• Task details: Can you render everything from the line containing "Open 'Обсуждение публикаций' breadcrumb" down to the last of the items as a numbered list, with blank lines left out?

----------------------------------------

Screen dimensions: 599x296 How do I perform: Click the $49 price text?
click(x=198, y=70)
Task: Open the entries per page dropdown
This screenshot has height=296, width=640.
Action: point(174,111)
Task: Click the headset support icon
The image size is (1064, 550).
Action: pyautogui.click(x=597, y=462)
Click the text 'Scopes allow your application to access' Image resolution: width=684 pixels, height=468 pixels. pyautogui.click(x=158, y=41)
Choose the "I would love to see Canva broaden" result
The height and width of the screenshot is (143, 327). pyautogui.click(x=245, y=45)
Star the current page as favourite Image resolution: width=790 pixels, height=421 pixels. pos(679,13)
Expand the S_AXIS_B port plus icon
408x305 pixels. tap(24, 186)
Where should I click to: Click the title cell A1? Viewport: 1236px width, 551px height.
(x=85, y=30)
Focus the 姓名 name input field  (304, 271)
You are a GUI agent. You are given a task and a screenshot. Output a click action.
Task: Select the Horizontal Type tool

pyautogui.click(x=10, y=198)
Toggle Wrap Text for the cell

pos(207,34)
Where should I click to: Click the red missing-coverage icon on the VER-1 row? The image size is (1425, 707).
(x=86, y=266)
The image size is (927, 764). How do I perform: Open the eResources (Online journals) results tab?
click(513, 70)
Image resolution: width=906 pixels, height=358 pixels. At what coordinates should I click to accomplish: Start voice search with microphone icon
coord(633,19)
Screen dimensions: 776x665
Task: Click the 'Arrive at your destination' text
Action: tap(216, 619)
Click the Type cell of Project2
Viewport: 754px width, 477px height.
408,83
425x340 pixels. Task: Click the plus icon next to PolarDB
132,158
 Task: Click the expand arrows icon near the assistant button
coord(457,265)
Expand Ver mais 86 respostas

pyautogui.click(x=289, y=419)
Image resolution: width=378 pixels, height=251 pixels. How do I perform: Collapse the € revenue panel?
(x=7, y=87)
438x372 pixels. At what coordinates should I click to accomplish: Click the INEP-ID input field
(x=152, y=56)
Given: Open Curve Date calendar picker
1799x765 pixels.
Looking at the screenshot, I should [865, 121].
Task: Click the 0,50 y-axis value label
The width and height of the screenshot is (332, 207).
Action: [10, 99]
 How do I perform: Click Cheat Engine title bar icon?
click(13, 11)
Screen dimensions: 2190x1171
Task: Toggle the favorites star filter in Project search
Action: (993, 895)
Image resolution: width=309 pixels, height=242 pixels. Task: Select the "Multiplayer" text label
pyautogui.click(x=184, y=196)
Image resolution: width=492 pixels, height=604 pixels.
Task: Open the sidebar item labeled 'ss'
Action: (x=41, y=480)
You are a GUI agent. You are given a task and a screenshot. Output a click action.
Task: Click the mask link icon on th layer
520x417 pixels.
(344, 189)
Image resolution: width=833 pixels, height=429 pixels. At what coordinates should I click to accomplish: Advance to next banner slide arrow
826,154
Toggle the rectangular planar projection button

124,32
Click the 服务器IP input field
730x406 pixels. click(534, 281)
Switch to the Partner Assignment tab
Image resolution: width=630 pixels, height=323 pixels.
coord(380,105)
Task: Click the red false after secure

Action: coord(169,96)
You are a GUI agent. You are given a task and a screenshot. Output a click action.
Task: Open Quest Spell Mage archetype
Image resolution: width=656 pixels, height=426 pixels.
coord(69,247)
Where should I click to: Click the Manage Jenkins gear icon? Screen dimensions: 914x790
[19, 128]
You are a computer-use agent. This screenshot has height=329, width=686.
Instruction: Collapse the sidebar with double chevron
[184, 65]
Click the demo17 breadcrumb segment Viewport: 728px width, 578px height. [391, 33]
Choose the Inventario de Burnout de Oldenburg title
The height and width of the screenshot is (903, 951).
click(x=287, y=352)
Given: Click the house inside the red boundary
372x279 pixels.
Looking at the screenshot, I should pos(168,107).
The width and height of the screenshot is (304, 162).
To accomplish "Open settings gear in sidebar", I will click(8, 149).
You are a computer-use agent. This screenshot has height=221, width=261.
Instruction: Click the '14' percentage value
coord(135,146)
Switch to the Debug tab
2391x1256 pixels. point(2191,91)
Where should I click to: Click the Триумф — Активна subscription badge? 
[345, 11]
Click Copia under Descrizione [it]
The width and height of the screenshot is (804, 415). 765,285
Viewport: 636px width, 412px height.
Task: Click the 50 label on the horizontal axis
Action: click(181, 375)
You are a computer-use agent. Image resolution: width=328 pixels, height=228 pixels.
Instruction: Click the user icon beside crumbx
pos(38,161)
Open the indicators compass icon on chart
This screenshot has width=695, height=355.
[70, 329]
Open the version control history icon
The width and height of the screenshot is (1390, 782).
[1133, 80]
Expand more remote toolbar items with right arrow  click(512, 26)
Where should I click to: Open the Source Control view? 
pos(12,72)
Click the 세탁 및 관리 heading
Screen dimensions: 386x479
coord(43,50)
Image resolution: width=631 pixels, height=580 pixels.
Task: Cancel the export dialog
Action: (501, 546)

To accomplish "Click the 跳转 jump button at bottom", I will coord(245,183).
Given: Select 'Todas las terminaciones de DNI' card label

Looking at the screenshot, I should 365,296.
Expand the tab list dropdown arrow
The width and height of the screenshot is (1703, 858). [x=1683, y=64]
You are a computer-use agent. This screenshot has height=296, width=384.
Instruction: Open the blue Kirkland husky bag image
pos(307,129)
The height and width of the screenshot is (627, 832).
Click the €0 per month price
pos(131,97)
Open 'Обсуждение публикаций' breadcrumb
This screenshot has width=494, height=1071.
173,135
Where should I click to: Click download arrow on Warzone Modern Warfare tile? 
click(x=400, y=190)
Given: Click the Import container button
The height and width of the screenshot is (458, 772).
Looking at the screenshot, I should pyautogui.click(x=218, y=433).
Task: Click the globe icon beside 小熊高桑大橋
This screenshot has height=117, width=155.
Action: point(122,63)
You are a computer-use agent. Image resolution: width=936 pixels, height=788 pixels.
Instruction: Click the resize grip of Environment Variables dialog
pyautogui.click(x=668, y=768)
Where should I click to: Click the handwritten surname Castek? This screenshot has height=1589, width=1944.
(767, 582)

----------------------------------------

• Correct output:
1. Open 'Обсуждение публикаций' breadcrumb
2. This screenshot has width=494, height=1071.
3. 173,135
4. Where should I click to: Click download arrow on Warzone Modern Warfare tile? 
5. click(x=400, y=190)
6. Given: Click the Import container button
7. The height and width of the screenshot is (458, 772).
8. Looking at the screenshot, I should pyautogui.click(x=218, y=433).
9. Task: Click the globe icon beside 小熊高桑大橋
10. This screenshot has height=117, width=155.
11. Action: point(122,63)
12. You are a computer-use agent. Image resolution: width=936 pixels, height=788 pixels.
13. Instruction: Click the resize grip of Environment Variables dialog
14. pyautogui.click(x=668, y=768)
15. Where should I click to: Click the handwritten surname Castek? This screenshot has height=1589, width=1944.
16. (767, 582)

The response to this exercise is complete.